» Data records
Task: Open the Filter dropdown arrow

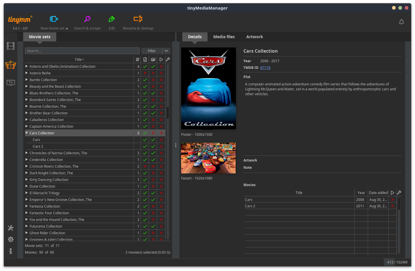Action: [x=166, y=51]
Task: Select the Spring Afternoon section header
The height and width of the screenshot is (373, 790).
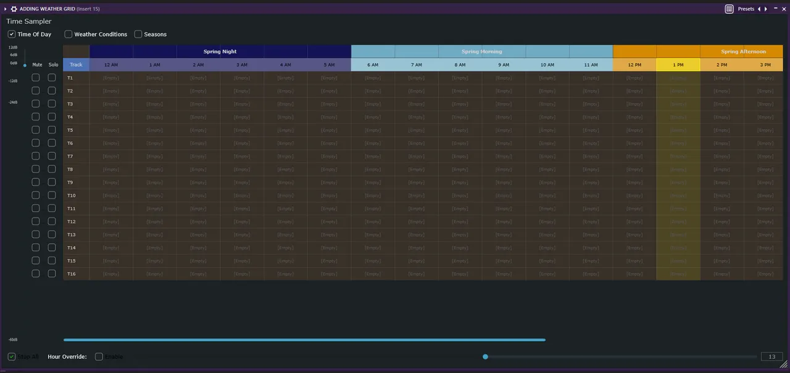Action: point(744,51)
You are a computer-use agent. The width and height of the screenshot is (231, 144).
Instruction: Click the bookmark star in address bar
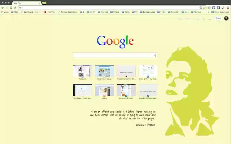click(204, 8)
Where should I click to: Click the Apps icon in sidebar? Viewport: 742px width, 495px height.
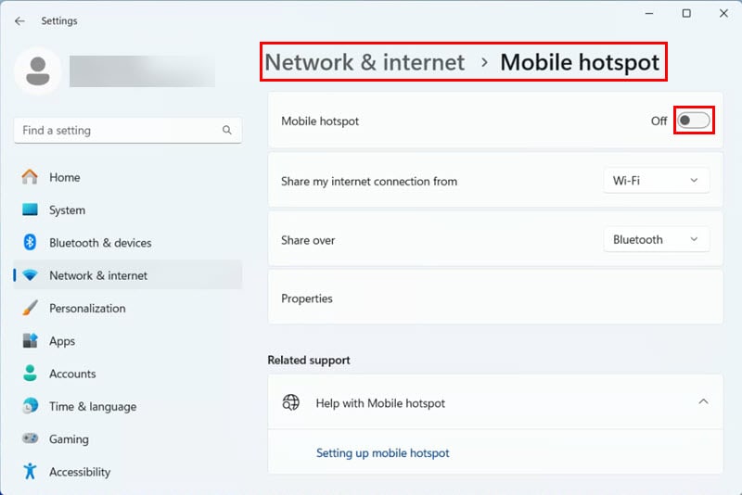[x=30, y=340]
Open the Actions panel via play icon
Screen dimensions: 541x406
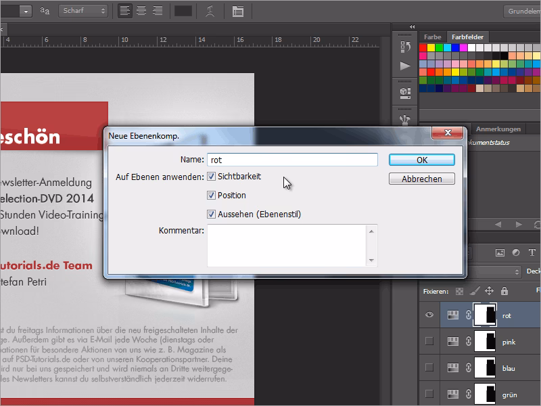pos(405,66)
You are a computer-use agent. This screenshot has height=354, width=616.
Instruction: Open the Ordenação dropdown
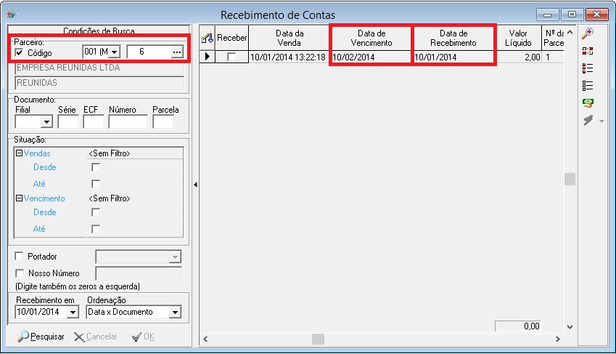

» Work to be completed
Only lines belong in the copy, not pictures: write out exactly the lines of the records from the first through the one holding "You are a computer-use agent. This".

» Result below
Task: Open the Filter dropdown arrow

Action: [x=166, y=51]
Task: Select the Spring Afternoon section header
The height and width of the screenshot is (373, 790).
Action: point(744,51)
You are a computer-use agent. The width and height of the screenshot is (231, 144).
Instruction: Click the bookmark star in address bar
click(204, 8)
Where should I click to: Click the Apps icon in sidebar? Viewport: 742px width, 495px height.
[x=30, y=340]
Open the Actions panel via play icon
Screen dimensions: 541x406
pos(405,66)
You are a computer-use agent. This screenshot has height=354, width=616.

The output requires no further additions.